Today we are making something that sounds healthy but it really is not. Actually MiniMe is baking carrot cup cakes with a little assistance from me, all I had to do was to take pictures and answer if she had any questions.

We did a few other things too, but that will be shown in a different post.


This is really a carrot cake recipe and got 20 normal sized cup cakes and modified it a bit.

4 egg

2,5 dl sugar(the recipe said 3 dl)

3 dl sifted flour

1 tbsp ground cinnamon

1 tsp salt

1 tps vanilla extract

2 tps baking powder

5 tbsp neutral oil

5 dl shredded carrot

1 grated lemon peel.

(I would add 2 dl of chopped walnuts, but MiniMe does not like walnuts in her cake9



250 g cream cheese

150 g room-temperature butter

300 g powdered sugar

1 tps vanilla extract or a bit of lemon juice

Set the oven to 180 C.


Peel and grate carrots.

Beat eggs and sugar fluffy and almost white, add vanilla extract and fold in sifted flour, cinnamon, salt and baking powder, then fold in the carrots and grated lemon peel..

Scoop the mixture into cup cake baking cups and bake the cup cakes in the middle of the oven for about 20 minutes.

Let the cupcakes cool on a wire rack before frosting them.

Make the frosting by beating butter, cream cheese and powdered sugar into a smooth mixture, then add vanilla extract or a bit of lemon juice.

Decorate the cup cakes

She tried to make magnolia bakery swirls with the topping for the first time, not to bad if you ask me:) and she decorated with self made marzipan carrots.
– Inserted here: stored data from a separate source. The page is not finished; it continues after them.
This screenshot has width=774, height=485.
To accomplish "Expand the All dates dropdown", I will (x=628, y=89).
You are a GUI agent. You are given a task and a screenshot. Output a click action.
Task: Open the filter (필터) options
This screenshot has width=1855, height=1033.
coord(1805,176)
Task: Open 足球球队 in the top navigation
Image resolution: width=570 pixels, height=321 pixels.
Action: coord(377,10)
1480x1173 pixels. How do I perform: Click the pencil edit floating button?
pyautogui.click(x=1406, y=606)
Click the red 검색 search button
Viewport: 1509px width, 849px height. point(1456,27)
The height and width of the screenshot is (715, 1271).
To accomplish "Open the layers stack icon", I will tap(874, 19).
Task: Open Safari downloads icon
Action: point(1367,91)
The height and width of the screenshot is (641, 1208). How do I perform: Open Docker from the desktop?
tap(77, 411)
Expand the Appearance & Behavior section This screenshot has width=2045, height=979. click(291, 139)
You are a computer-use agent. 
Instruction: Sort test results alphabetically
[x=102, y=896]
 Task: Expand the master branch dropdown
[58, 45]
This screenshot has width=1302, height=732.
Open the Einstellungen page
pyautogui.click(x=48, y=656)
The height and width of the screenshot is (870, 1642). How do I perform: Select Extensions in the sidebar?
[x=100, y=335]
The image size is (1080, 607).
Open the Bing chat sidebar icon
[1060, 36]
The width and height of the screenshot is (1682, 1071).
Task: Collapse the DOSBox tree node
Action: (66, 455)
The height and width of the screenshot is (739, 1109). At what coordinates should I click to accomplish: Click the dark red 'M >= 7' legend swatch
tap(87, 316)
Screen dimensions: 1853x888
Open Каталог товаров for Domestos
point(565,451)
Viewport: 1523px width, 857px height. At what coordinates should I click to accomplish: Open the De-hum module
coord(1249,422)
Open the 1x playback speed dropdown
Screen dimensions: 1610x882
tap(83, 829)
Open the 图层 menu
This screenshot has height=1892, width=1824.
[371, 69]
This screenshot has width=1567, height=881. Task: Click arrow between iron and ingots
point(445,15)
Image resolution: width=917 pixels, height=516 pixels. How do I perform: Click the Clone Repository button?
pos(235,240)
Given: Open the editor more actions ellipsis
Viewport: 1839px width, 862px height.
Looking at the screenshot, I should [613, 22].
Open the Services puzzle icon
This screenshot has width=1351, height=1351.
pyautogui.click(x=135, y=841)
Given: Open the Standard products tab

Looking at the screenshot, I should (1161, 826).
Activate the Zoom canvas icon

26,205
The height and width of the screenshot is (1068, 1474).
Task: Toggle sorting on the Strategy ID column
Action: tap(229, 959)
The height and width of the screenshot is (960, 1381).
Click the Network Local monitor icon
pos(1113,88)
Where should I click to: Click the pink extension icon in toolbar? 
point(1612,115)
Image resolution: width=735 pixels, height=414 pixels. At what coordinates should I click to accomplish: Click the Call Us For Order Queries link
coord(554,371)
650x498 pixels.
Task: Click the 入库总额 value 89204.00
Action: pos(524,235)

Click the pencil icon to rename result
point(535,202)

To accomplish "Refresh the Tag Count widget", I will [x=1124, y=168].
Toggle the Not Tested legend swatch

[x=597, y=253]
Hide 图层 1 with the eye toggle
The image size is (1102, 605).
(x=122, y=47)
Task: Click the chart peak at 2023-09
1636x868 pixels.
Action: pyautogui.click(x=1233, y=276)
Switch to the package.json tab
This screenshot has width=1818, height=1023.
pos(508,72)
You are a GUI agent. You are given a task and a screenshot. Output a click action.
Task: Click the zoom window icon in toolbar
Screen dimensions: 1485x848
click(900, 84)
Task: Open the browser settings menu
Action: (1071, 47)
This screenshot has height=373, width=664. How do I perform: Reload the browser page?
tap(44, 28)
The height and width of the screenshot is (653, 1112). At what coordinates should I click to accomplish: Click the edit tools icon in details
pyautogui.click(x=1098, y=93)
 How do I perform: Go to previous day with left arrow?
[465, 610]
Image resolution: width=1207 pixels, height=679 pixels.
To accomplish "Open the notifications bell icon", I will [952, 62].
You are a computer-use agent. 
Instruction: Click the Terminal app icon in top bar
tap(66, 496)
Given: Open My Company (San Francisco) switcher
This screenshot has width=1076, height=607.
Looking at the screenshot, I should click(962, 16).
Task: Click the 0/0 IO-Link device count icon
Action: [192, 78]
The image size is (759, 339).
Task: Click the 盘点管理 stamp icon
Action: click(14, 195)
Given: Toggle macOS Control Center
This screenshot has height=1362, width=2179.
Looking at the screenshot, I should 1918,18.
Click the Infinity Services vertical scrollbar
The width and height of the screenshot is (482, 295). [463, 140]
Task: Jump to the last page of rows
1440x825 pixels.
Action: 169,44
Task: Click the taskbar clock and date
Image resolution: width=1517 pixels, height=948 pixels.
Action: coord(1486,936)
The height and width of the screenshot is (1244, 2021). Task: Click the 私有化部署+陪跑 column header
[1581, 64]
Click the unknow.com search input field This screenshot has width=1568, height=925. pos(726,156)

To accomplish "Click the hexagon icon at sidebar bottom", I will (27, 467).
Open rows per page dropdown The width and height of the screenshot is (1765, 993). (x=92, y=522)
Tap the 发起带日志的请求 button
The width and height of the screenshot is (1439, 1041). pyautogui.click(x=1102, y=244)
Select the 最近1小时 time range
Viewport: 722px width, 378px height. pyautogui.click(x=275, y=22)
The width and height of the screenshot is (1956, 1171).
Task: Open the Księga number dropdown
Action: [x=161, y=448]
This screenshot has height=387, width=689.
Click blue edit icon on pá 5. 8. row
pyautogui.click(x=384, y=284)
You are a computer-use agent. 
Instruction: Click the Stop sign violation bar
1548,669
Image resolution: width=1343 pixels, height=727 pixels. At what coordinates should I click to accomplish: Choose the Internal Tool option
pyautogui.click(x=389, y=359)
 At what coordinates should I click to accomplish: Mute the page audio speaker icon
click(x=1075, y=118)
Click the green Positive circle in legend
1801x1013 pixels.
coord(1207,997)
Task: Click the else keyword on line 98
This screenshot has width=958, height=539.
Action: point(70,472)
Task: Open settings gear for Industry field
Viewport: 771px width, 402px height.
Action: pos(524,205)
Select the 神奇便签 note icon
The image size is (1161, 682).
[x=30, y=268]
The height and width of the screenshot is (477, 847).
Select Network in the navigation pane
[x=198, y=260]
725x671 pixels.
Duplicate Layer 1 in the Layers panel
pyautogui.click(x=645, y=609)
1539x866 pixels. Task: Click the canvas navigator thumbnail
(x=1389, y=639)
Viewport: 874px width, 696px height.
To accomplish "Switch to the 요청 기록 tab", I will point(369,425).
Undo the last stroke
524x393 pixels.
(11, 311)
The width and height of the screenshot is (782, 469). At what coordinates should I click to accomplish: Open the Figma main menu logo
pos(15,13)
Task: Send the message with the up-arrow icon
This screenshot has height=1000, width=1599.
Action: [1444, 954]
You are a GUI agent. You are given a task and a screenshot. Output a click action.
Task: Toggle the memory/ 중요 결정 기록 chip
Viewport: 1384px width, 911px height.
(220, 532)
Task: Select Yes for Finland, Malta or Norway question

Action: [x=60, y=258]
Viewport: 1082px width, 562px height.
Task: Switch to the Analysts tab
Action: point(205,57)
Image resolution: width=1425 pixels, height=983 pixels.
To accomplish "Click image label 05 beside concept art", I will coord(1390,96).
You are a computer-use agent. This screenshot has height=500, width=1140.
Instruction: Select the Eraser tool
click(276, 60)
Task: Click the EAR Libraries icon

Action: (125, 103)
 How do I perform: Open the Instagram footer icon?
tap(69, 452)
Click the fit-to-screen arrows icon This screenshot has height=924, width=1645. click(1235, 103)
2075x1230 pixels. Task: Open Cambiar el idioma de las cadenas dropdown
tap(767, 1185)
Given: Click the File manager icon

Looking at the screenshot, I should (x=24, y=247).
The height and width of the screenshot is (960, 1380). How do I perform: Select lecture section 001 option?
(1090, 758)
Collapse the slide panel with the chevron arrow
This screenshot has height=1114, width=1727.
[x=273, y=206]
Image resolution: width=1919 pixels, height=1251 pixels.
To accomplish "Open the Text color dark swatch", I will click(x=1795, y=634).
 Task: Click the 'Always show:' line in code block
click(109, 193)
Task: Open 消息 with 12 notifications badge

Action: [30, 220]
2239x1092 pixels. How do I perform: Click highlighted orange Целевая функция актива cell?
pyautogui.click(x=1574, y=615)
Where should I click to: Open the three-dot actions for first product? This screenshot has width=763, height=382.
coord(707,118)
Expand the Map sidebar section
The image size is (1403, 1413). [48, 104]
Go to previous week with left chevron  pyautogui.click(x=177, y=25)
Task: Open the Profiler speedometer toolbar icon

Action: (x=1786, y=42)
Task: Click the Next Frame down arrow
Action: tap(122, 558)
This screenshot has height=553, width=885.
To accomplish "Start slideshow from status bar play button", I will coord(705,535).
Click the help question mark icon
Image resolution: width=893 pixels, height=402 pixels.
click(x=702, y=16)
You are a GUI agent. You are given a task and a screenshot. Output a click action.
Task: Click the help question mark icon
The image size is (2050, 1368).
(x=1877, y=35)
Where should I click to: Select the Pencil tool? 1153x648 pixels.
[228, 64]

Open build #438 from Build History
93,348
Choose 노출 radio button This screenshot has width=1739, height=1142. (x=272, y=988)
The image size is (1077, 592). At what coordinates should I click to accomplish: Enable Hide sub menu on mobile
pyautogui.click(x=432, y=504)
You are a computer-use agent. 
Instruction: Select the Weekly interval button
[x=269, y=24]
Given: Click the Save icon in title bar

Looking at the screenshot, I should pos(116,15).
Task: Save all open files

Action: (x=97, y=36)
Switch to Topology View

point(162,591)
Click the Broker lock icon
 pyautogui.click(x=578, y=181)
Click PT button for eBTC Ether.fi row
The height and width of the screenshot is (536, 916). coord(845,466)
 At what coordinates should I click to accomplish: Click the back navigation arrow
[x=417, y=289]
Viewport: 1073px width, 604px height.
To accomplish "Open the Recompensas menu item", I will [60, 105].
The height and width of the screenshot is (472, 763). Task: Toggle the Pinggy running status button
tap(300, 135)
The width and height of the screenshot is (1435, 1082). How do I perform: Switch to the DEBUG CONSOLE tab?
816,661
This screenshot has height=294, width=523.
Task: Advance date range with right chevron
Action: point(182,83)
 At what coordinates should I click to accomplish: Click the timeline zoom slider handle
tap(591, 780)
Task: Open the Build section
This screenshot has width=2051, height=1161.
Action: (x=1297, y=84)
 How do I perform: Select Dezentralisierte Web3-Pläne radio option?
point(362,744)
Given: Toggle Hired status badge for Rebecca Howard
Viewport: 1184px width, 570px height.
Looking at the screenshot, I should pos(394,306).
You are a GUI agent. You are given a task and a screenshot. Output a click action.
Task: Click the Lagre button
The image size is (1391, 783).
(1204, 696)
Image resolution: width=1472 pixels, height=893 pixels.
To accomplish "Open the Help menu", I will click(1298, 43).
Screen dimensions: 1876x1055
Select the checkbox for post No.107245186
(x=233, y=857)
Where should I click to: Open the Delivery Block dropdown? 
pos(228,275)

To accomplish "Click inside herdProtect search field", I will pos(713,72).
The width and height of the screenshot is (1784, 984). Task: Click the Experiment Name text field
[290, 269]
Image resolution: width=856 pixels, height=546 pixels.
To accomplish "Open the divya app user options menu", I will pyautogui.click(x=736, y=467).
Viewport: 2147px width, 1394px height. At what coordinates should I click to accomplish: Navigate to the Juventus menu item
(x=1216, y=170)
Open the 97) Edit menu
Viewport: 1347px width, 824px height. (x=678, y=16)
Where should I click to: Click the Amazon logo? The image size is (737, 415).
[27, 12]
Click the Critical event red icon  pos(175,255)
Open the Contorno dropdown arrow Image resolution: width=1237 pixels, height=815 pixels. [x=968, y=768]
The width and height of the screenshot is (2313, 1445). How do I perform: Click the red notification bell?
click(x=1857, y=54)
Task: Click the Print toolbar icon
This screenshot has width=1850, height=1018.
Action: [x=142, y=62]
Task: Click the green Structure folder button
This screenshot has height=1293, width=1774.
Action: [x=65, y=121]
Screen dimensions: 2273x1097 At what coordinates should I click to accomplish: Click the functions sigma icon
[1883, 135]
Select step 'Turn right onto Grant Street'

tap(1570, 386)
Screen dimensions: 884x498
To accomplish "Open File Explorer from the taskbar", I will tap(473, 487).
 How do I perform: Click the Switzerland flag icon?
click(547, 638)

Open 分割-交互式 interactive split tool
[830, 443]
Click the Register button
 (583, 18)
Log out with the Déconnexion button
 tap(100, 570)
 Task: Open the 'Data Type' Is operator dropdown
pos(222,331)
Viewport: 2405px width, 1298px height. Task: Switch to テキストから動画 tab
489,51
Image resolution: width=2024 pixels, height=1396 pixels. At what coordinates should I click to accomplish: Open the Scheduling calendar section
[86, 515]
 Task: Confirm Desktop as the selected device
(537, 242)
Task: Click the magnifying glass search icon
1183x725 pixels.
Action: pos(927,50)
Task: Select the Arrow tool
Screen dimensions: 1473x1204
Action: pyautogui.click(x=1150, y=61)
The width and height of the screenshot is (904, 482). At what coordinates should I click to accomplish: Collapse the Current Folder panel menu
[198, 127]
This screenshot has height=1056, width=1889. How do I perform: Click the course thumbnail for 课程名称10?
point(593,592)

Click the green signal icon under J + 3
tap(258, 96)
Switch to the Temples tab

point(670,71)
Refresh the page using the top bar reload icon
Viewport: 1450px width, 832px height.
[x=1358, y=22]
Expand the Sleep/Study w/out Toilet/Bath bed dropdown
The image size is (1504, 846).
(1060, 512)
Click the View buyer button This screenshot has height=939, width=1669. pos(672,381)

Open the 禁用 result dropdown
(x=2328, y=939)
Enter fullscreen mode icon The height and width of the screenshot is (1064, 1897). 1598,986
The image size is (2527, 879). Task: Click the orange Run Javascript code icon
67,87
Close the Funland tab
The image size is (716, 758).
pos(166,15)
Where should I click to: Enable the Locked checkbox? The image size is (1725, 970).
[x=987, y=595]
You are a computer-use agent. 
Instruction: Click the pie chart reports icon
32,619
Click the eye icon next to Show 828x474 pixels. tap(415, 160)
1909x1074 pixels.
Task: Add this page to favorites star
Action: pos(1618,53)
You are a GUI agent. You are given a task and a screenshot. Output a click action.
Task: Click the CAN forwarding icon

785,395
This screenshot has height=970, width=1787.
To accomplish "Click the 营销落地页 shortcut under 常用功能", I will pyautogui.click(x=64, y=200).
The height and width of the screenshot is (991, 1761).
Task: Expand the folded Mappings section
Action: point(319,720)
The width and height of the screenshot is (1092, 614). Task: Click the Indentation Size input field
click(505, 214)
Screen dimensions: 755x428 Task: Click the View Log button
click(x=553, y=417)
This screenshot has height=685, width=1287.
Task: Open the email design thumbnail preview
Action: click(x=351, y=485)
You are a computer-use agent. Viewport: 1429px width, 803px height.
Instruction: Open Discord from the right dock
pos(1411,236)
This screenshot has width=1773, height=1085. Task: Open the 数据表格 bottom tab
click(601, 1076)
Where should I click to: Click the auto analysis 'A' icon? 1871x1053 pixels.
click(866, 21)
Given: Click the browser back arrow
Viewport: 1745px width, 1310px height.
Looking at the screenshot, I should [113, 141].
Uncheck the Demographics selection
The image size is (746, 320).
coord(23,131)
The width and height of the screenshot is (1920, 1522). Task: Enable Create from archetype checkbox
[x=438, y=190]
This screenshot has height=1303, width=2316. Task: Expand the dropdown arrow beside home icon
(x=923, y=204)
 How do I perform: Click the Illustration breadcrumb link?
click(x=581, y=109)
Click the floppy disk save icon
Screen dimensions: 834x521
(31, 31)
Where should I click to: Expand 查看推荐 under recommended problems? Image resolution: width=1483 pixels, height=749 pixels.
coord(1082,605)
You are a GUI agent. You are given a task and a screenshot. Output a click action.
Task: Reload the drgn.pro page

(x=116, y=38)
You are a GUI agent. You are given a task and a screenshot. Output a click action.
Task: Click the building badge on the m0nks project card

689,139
Yes, mummy is proud of her 8 year old.



Lemon lime poppy seed cake

Lemon poppy seed cake

We love the tartnes and flavour of sitrus, specially lime and lemon, so this cake is a favorite of ours.

I made 12 cup cakes and one pund cake out of this recipe

Preheat oven to 180 C

250 g sugar
250 g butter
4 eggs
300 g flour
3 tablespoons poppy seeds
2 teaspoons baking powder
Zest and juice of 1 lemon and 2 limes

Beat butter and sugar white with the sitrus zest, then add the eggs on by one untill all well incorporated in the butter and sugar mixture,

Sift the flour with the baking powder and mix this in to the butter mixture on low speed adding the poppy seeds and the sitrus juice at the same time, as soon as everything  mixt together stop mixing, you do not want to over mix the batter.

Divide the mixture between cup cake 12 cup cake cups and a rectangular cake tin lined with baking paper.

The cup cakes I baked for about 15 minutes

The pound cake I baked for about 40 minutes
The glaze is just a mixture of lemon and lime juice and powdered sugar, poured on top when the cake has cooled and sprinkle somelime zest on top.
Enjoy the cake with a nice cup of coffee.